Disability

Magikarp Jump: Autistic Stimming In Plain Sight

I’m going to acknowledge right off the bat, Magikarp Jump is, on paper, not an interesting game mechanically. It’s a clicker game through and through, you tap on fruit, activate training activities on cool downs that are purely luck-based, and battle success is 100% based on whether or not you’ve played enough of the game to be allowed to progress. I don’t judge anyone who picks up the game for an hour or so and deletes it, it’s not a mechanically interesting game by any critical standard.

And yet, I have played it for at least an hour per day. For several weeks.

As a person living with an autistic spectrum disorder, I often engage in something called stimming, which is short hand for self stimulatory behaviour. The TL;DR is that I struggle with socialising, routine changes and sensory overload. Engaging in repetitive actions that have predictable outcomes helps me to cope, because it helps me ground my world in a sense of order and control. I feel like the world is predictable and understandable when I deliberately engage with actions that have known outcomes.

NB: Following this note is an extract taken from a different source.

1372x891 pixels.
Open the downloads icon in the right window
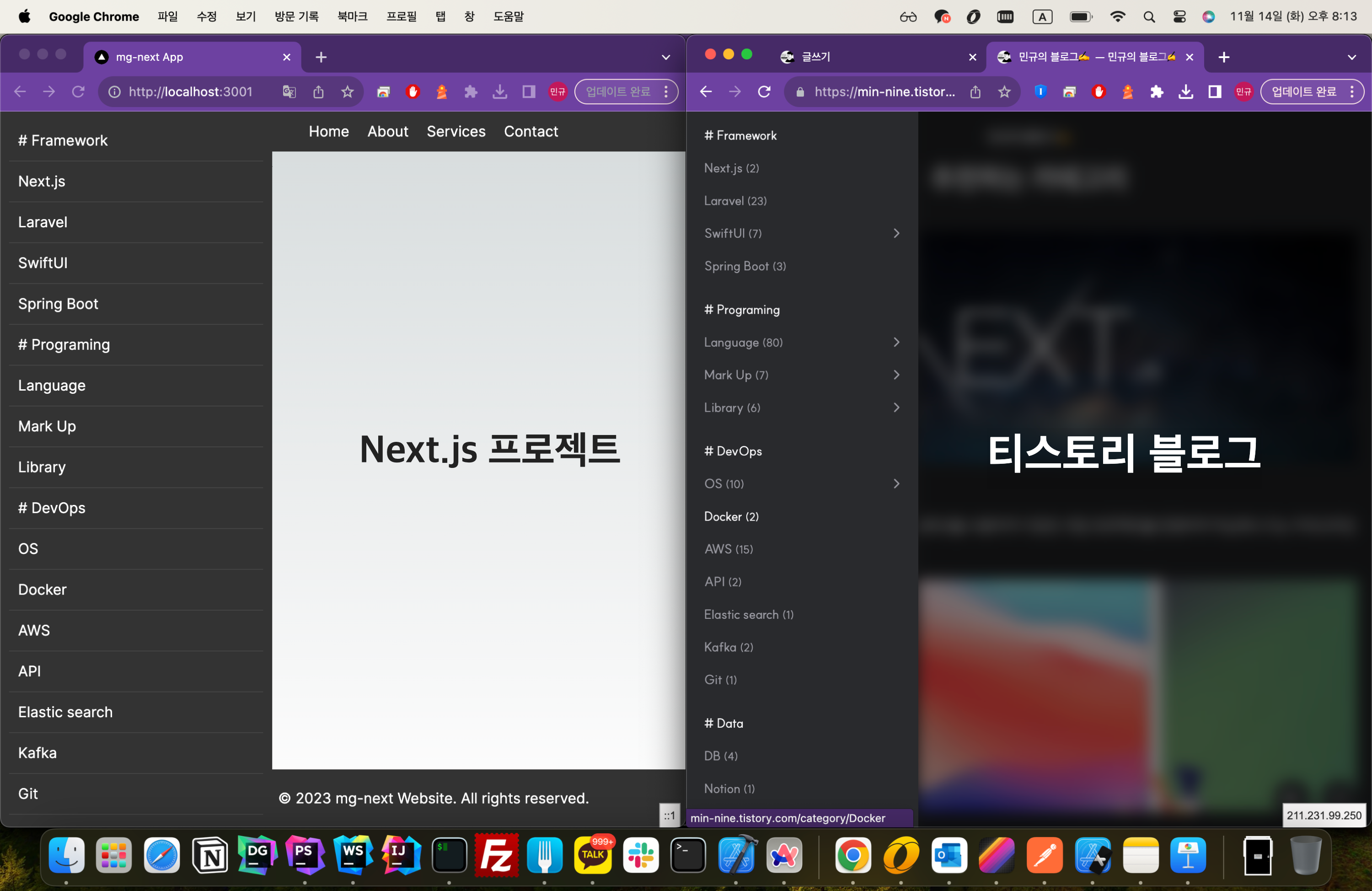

This is sometimes rocking back and forth, sometimes the same single song on loop for 8 hours, and sometimes playing a game like Magikarp Jump.

For me, Magikarp Jump has, over the past few weeks, acted as a covert way to engage in stimming behaviour in public. While I was initially drawn to the game for its cute narrative wrappings of pushing a Pokemon usually considered worthless to achieve its fullest potential and rooting for the underdog, I very quickly found myself engaging with it as a repetitive, obsessive and predictable loop with minimal variation from one playthrough to the next.

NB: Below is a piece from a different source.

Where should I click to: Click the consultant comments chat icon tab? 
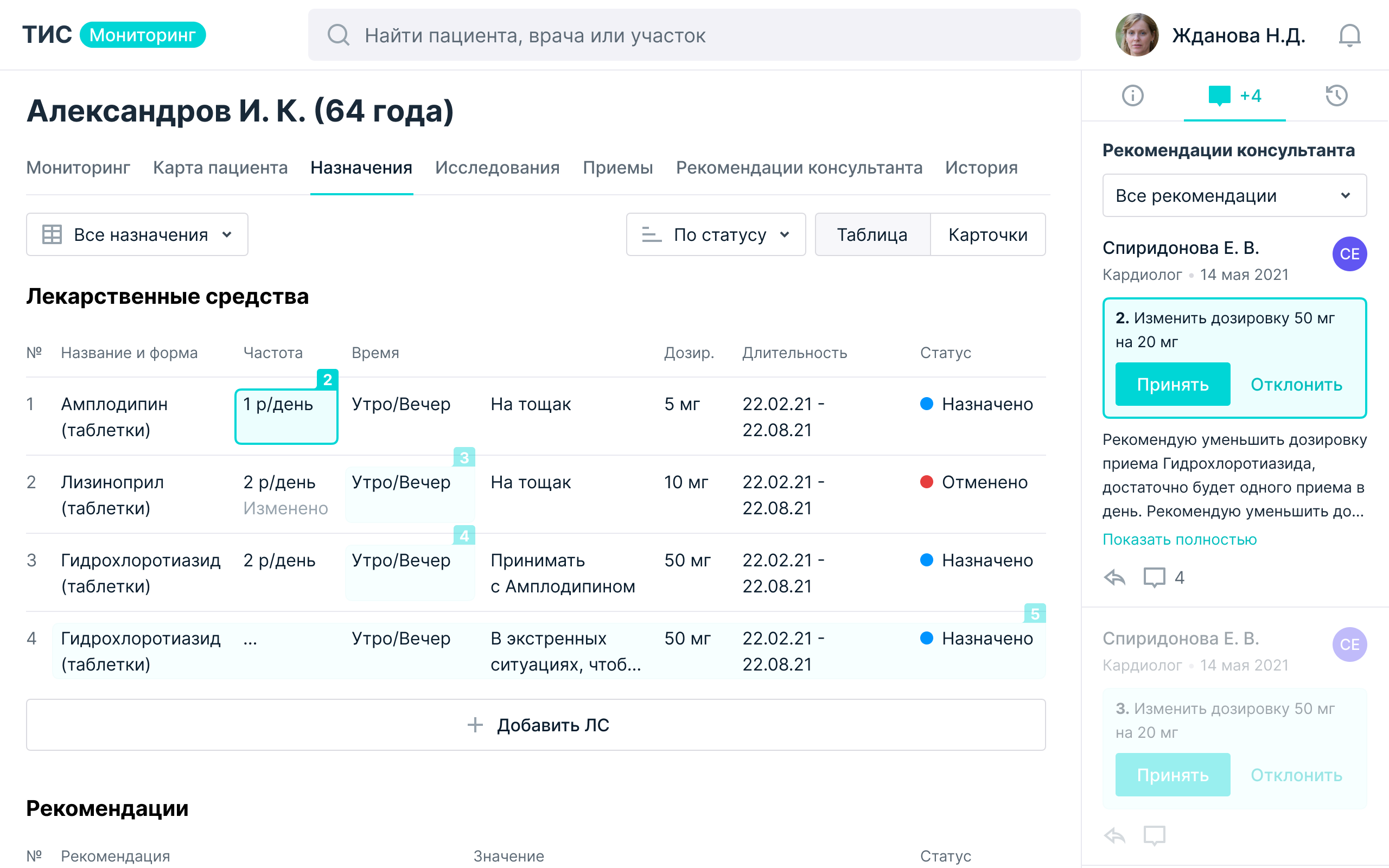(1220, 95)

Where rocking, fidget cube use, hand flapping of making bleeping sounds with my mouth are noticeable things that stand out as abnormal to the world, using Magikarp Jump as a stimming tool has been helpful as it’s a stim I can explain with a degree of normalcy. “Oh, I’m just playing this Pokemon game that came to iOS, it’s pretty simple but I like watching this normally useless Pokemon reach its full potential via splashing around a bunch.”

Now, Magikarp Jump isn’t a cure-all for stimming. Sometimes I need specific stims tied to specific senses, things more tactile or audible or with a smell or texture attached. But for those times where I just need an obsessive loop to feel in control, Magikarp Jump has given me a stimming outlet I don’t sit worrying I’ll be judged for by non-Autistic people. That alone has made the game worth the time I’ve invested into it.